(Stored items)
+-------+

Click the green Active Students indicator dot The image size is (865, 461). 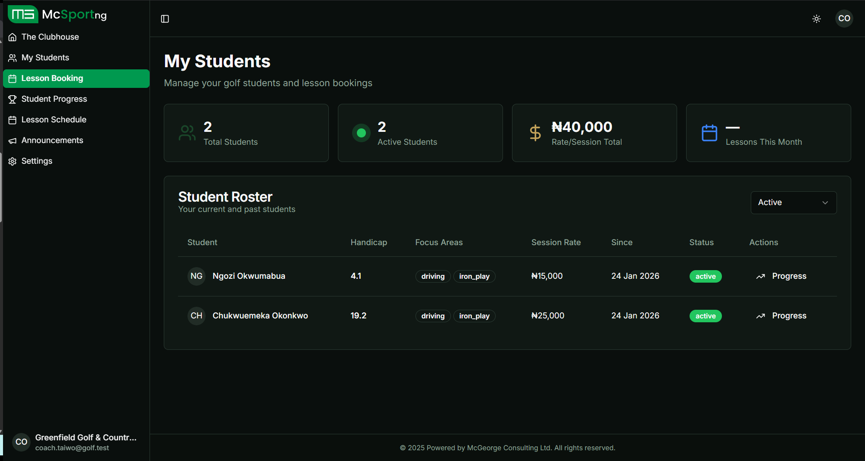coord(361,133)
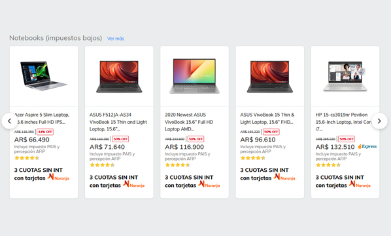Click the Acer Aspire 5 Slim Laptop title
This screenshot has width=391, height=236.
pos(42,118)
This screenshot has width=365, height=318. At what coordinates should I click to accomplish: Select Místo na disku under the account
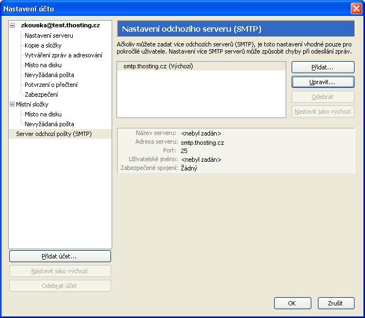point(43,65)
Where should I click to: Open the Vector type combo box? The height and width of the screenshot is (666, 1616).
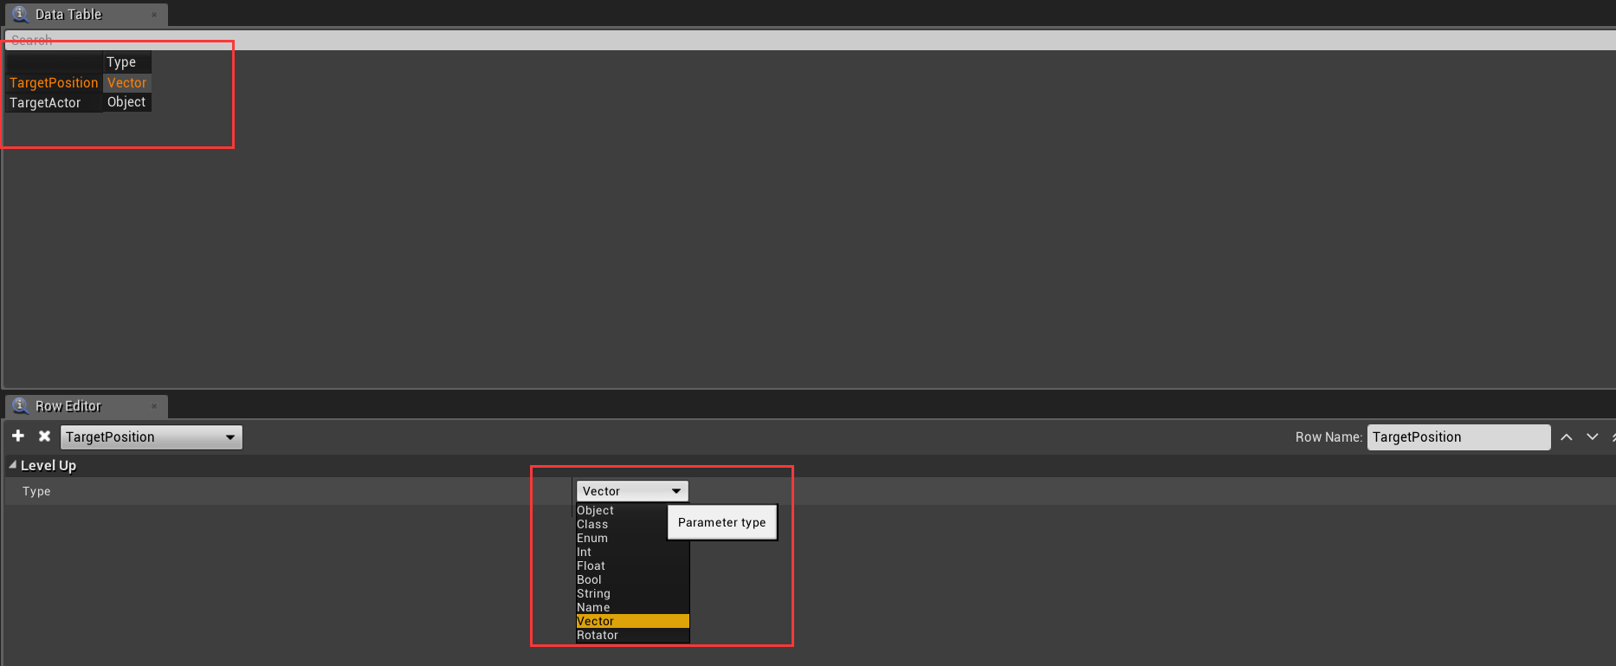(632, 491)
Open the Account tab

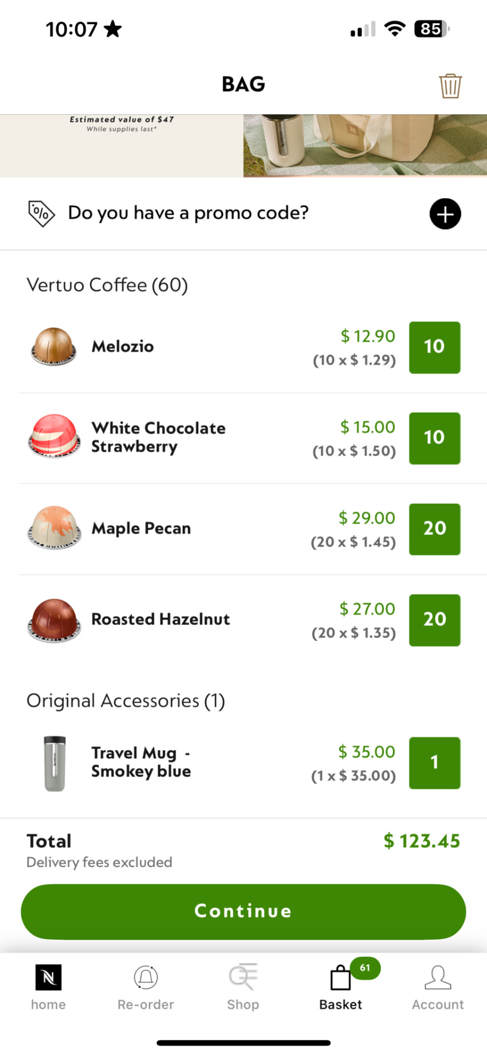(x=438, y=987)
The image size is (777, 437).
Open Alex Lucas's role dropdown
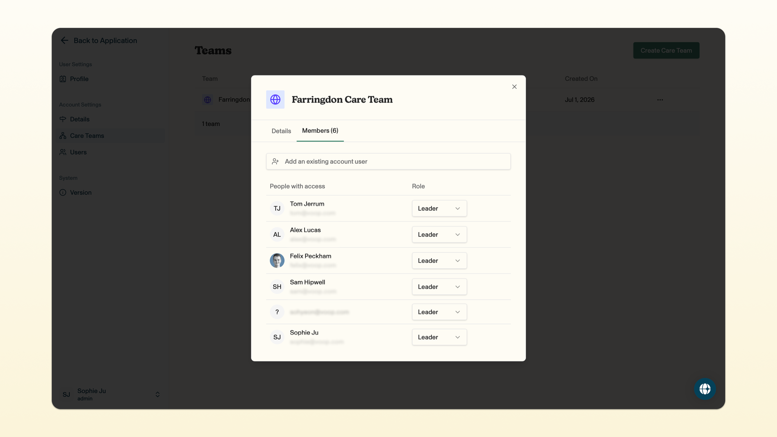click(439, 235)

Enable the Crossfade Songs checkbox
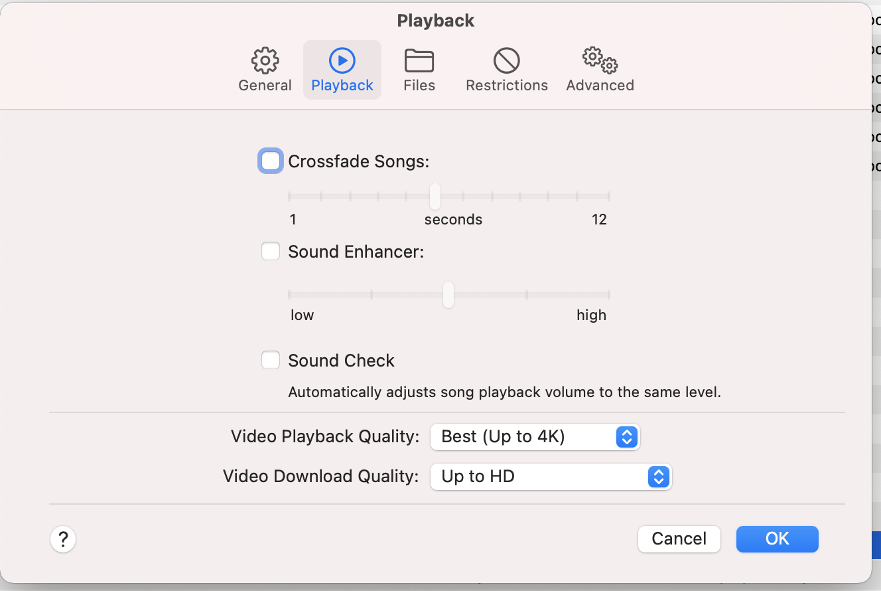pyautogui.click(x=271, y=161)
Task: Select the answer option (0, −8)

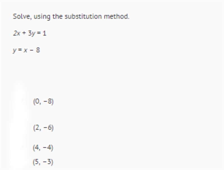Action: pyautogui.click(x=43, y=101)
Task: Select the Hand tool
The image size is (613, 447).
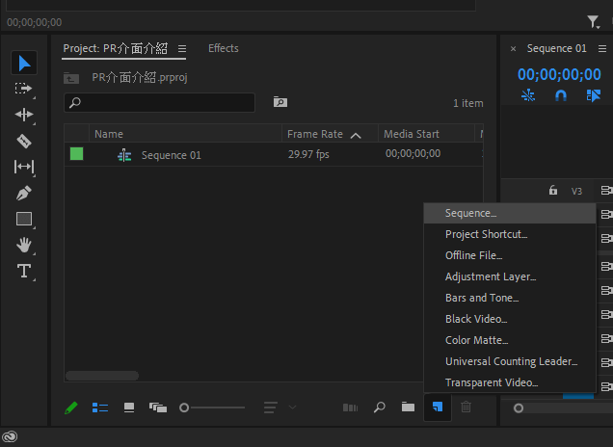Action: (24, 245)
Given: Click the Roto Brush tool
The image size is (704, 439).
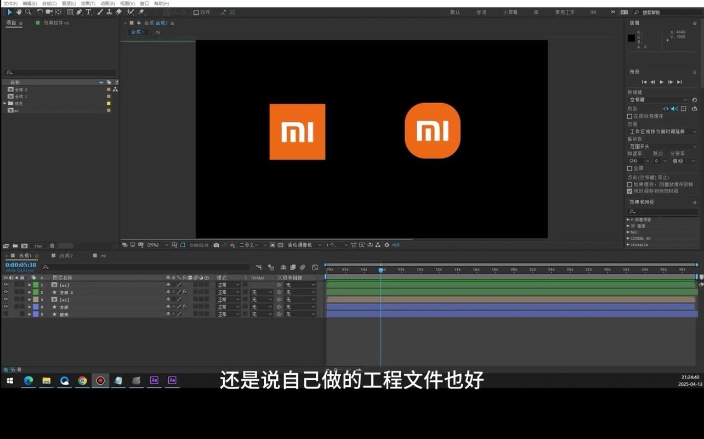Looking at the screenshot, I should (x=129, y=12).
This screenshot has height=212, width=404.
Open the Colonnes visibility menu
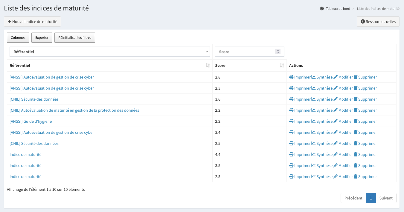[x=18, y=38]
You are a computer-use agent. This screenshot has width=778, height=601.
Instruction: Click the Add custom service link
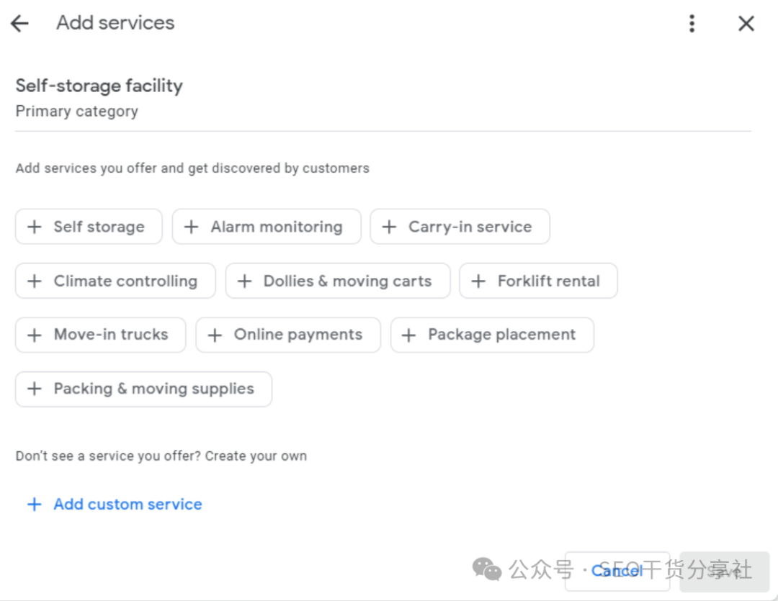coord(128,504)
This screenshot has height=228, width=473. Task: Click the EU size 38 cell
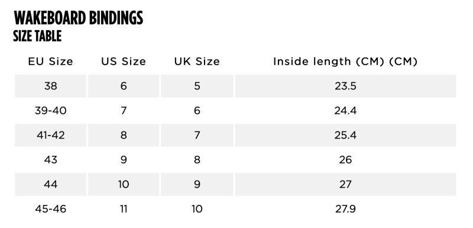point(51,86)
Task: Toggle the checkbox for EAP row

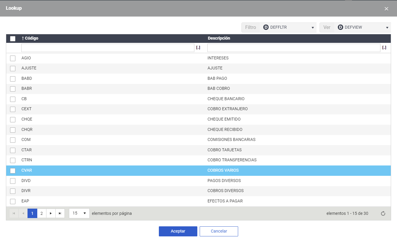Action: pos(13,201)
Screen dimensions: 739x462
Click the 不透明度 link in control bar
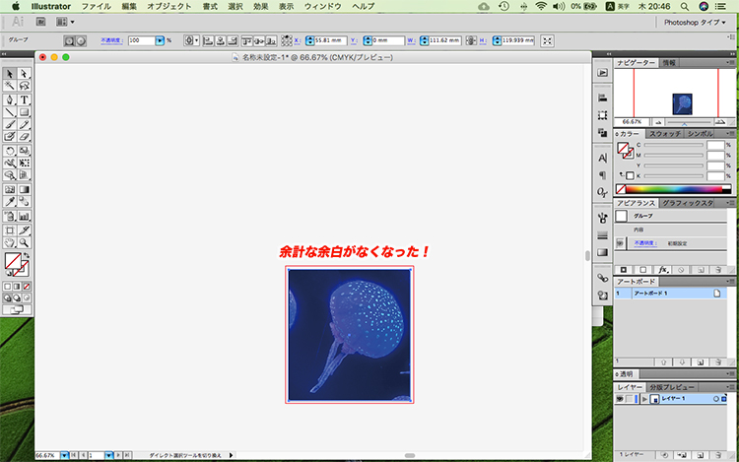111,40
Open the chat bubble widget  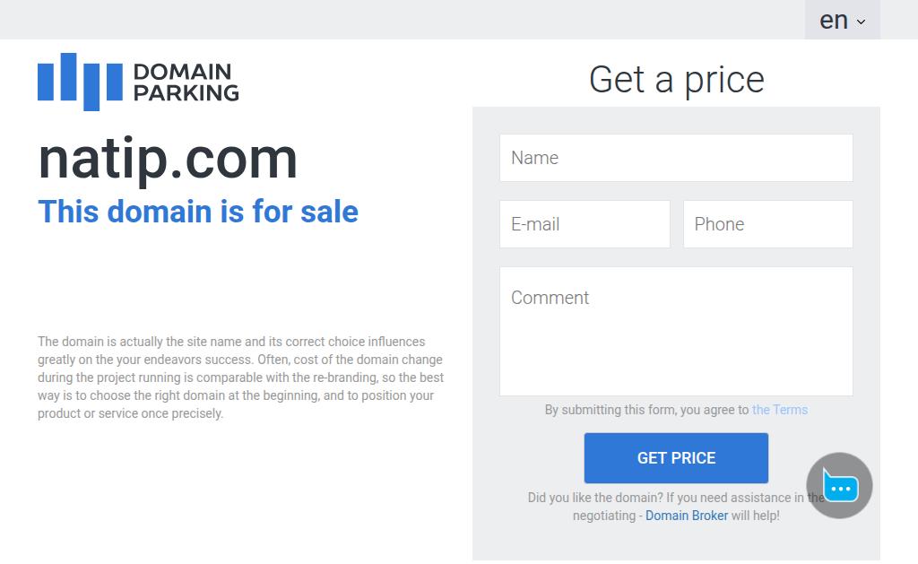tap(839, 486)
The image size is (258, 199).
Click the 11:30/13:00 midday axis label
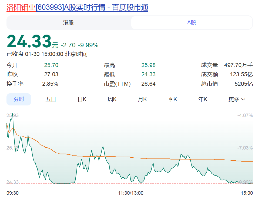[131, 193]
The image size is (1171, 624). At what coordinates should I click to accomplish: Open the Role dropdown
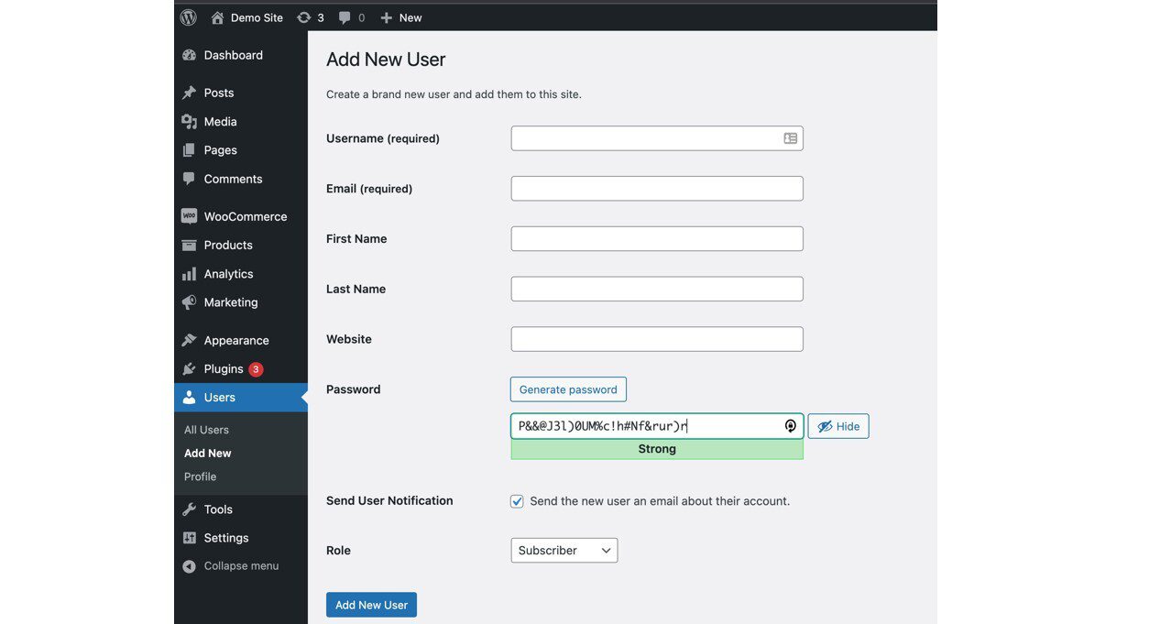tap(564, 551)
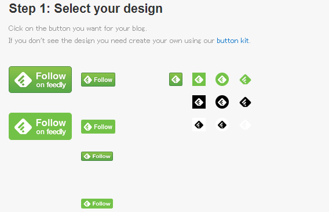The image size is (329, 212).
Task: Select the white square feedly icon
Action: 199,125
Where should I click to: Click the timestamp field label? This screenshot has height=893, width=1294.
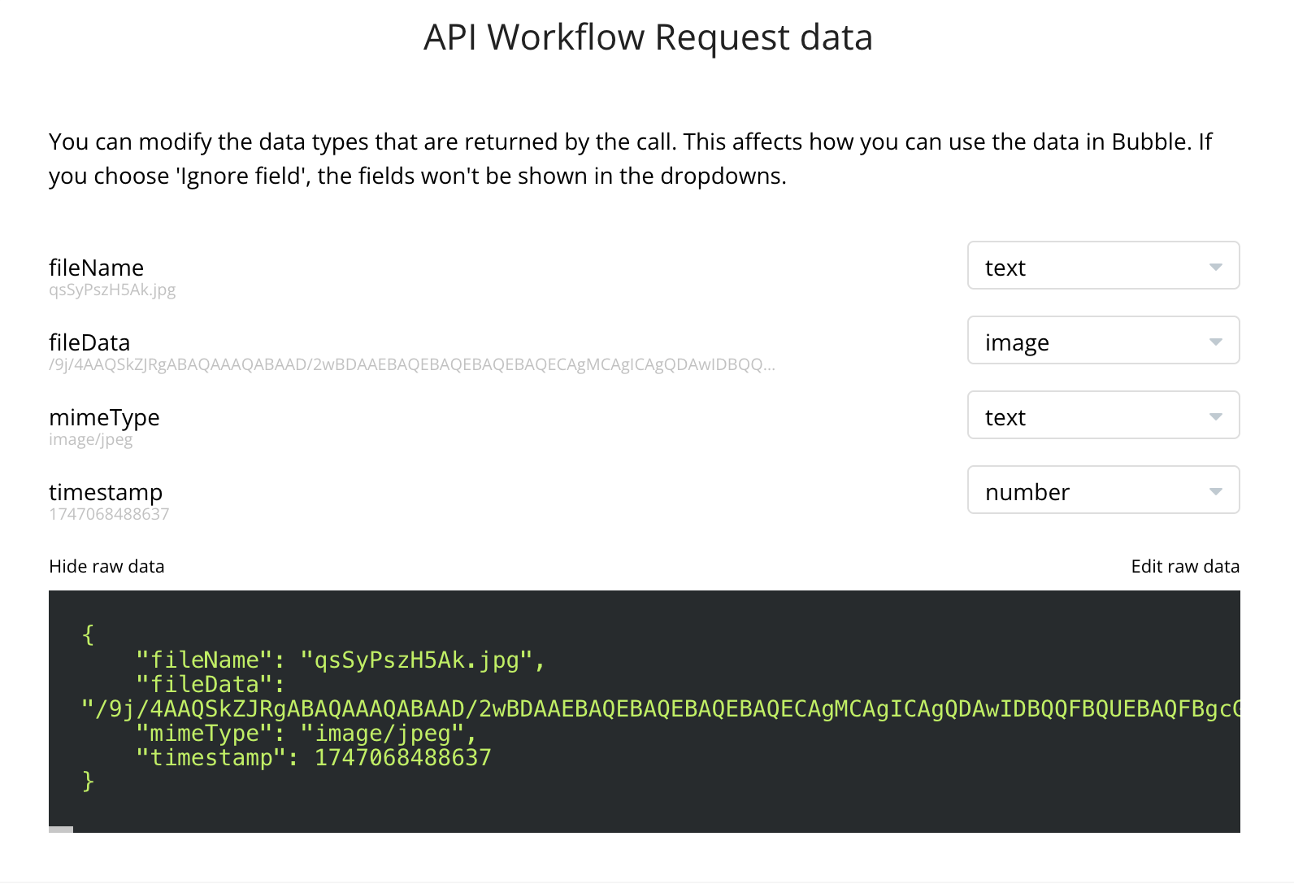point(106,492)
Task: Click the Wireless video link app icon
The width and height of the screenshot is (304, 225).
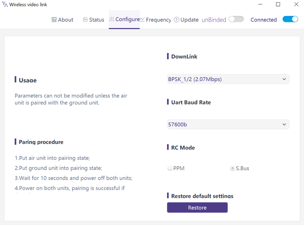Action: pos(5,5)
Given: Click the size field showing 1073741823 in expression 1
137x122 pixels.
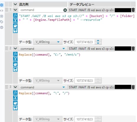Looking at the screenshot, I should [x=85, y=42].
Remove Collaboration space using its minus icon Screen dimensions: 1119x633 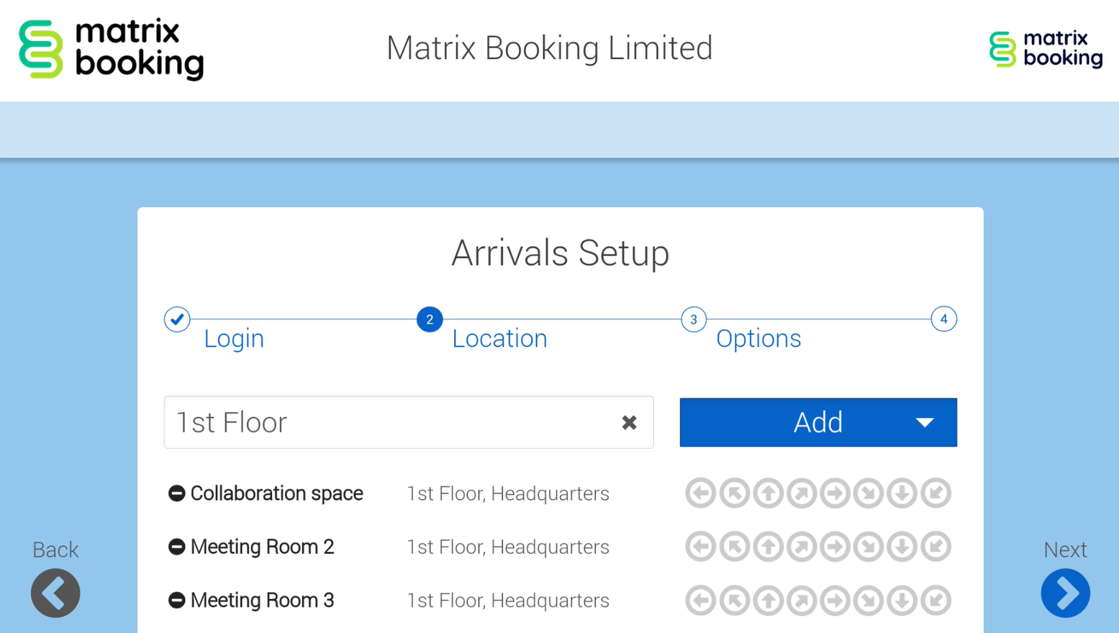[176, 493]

+-------+

→ **Exercise requirements**
All that is wanted is the lines above between the one containing "Click the 11:30/13:00 midday axis label" and the one containing "Given: Click the size", inclusive, restated word for word, with pictures omitted.

→ **Result**
Click the 11:30/13:00 midday axis label
[131, 193]
The image size is (1171, 624). At what coordinates should I click to accomplish: Open the Role dropdown
tap(564, 551)
The image size is (329, 212).
Task: Select the white square feedly icon
Action: 199,125
Where should I click to: Click the timestamp field label? This screenshot has height=893, width=1294.
point(106,492)
Task: Click the Wireless video link app icon
The width and height of the screenshot is (304, 225).
Action: pos(5,5)
Given: Click the size field showing 1073741823 in expression 1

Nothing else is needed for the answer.